Description of the task ▸ Restate the records so that not a single word differs.

Data in this exercise ▸
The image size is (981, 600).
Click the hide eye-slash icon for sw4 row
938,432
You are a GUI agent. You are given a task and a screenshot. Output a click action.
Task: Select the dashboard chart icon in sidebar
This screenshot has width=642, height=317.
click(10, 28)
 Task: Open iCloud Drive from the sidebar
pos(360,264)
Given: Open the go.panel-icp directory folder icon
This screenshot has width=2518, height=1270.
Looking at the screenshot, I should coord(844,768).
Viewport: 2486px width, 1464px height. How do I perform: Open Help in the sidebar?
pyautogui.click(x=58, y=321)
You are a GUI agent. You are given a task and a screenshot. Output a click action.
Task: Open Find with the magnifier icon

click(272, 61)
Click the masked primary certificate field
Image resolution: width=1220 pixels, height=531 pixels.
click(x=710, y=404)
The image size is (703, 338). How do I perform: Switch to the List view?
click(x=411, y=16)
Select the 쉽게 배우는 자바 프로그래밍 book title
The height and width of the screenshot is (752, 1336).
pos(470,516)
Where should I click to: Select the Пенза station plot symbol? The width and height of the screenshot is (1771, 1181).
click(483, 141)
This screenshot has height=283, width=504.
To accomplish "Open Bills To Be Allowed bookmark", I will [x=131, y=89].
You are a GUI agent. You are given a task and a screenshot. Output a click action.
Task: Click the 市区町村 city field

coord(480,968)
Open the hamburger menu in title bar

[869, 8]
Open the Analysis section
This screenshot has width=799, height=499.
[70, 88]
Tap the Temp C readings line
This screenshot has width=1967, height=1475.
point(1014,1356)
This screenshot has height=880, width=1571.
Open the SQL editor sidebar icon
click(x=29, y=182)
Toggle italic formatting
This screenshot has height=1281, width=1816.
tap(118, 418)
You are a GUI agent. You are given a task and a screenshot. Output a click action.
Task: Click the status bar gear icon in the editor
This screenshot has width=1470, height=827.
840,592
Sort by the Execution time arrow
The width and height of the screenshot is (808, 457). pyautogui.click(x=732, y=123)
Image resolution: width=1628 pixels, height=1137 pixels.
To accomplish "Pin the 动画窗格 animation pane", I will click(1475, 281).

Expected output ▸
The image size is (981, 600).
Click the hide eye-slash icon for sw4 row
938,432
You are a GUI agent. You are given a task and a screenshot. Output a click action.
Task: Select the dashboard chart icon in sidebar
This screenshot has width=642, height=317.
click(10, 28)
 Task: Open iCloud Drive from the sidebar
pos(360,264)
Given: Open the go.panel-icp directory folder icon
This screenshot has width=2518, height=1270.
Looking at the screenshot, I should coord(844,768).
Viewport: 2486px width, 1464px height. How do I perform: Open Help in the sidebar?
pyautogui.click(x=58, y=321)
You are a GUI agent. You are given a task and a screenshot. Output a click action.
Task: Open Find with the magnifier icon

click(272, 61)
Click the masked primary certificate field
Image resolution: width=1220 pixels, height=531 pixels.
click(x=710, y=404)
The image size is (703, 338). How do I perform: Switch to the List view?
click(x=411, y=16)
Select the 쉽게 배우는 자바 프로그래밍 book title
The height and width of the screenshot is (752, 1336).
pos(470,516)
Where should I click to: Select the Пенза station plot symbol? The width and height of the screenshot is (1771, 1181).
click(483, 141)
This screenshot has height=283, width=504.
To accomplish "Open Bills To Be Allowed bookmark", I will [x=131, y=89].
You are a GUI agent. You are given a task and a screenshot. Output a click action.
Task: Click the 市区町村 city field

coord(480,968)
Open the hamburger menu in title bar

[869, 8]
Open the Analysis section
This screenshot has width=799, height=499.
[70, 88]
Tap the Temp C readings line
This screenshot has width=1967, height=1475.
point(1014,1356)
This screenshot has height=880, width=1571.
Open the SQL editor sidebar icon
click(x=29, y=182)
Toggle italic formatting
This screenshot has height=1281, width=1816.
tap(118, 418)
You are a GUI agent. You are given a task and a screenshot. Output a click action.
Task: Click the status bar gear icon in the editor
This screenshot has width=1470, height=827.
840,592
Sort by the Execution time arrow
The width and height of the screenshot is (808, 457). pyautogui.click(x=732, y=123)
Image resolution: width=1628 pixels, height=1137 pixels.
To accomplish "Pin the 动画窗格 animation pane", I will click(1475, 281).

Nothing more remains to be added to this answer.